Brief ▸ Each entry in the material below should be copied without any alteration.

The records ▸
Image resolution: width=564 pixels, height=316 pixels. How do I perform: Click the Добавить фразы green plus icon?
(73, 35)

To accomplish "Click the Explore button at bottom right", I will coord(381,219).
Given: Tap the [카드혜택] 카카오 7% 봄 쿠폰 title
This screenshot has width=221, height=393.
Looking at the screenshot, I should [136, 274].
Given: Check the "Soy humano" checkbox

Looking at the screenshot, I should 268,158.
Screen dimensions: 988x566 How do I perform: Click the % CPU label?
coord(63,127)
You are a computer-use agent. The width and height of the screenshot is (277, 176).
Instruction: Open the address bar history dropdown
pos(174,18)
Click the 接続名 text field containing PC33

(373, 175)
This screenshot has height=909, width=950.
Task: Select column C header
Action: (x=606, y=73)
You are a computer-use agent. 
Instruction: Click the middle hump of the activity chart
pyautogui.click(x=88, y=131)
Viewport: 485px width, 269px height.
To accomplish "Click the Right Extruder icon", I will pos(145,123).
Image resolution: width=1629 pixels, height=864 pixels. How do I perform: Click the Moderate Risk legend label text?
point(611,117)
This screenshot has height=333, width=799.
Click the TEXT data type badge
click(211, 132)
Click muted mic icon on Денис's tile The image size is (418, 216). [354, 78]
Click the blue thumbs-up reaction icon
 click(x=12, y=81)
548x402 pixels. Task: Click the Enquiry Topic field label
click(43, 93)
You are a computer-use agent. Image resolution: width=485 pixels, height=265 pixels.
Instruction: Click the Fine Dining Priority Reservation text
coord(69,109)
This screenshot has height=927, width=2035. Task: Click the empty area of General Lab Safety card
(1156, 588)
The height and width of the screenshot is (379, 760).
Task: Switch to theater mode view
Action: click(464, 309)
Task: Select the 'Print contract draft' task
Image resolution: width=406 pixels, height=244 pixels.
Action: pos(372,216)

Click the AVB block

Exercise response ▸
Image resolution: width=564 pixels, height=316 pixels. How do I perform: Click the Добавить фразы green plus icon?
(73, 35)

To accomplish "Click the Explore button at bottom right", I will coord(381,219).
Given: Tap the [카드혜택] 카카오 7% 봄 쿠폰 title
This screenshot has width=221, height=393.
Looking at the screenshot, I should [136, 274].
Given: Check the "Soy humano" checkbox

Looking at the screenshot, I should 268,158.
Screen dimensions: 988x566 How do I perform: Click the % CPU label?
coord(63,127)
You are a computer-use agent. The width and height of the screenshot is (277, 176).
Instruction: Open the address bar history dropdown
pos(174,18)
Click the 接続名 text field containing PC33

(373, 175)
This screenshot has height=909, width=950.
Task: Select column C header
Action: (x=606, y=73)
You are a computer-use agent. 
Instruction: Click the middle hump of the activity chart
pyautogui.click(x=88, y=131)
Viewport: 485px width, 269px height.
To accomplish "Click the Right Extruder icon", I will pos(145,123).
Image resolution: width=1629 pixels, height=864 pixels. How do I perform: Click the Moderate Risk legend label text?
point(611,117)
This screenshot has height=333, width=799.
Click the TEXT data type badge
click(211, 132)
Click muted mic icon on Денис's tile The image size is (418, 216). [354, 78]
Click the blue thumbs-up reaction icon
 click(x=12, y=81)
548x402 pixels. Task: Click the Enquiry Topic field label
click(43, 93)
You are a computer-use agent. Image resolution: width=485 pixels, height=265 pixels.
Instruction: Click the Fine Dining Priority Reservation text
coord(69,109)
This screenshot has height=927, width=2035. Task: Click the empty area of General Lab Safety card
(1156, 588)
The height and width of the screenshot is (379, 760).
Task: Switch to theater mode view
Action: click(464, 309)
Task: Select the 'Print contract draft' task
Image resolution: width=406 pixels, height=244 pixels.
Action: pos(372,216)

Click the AVB block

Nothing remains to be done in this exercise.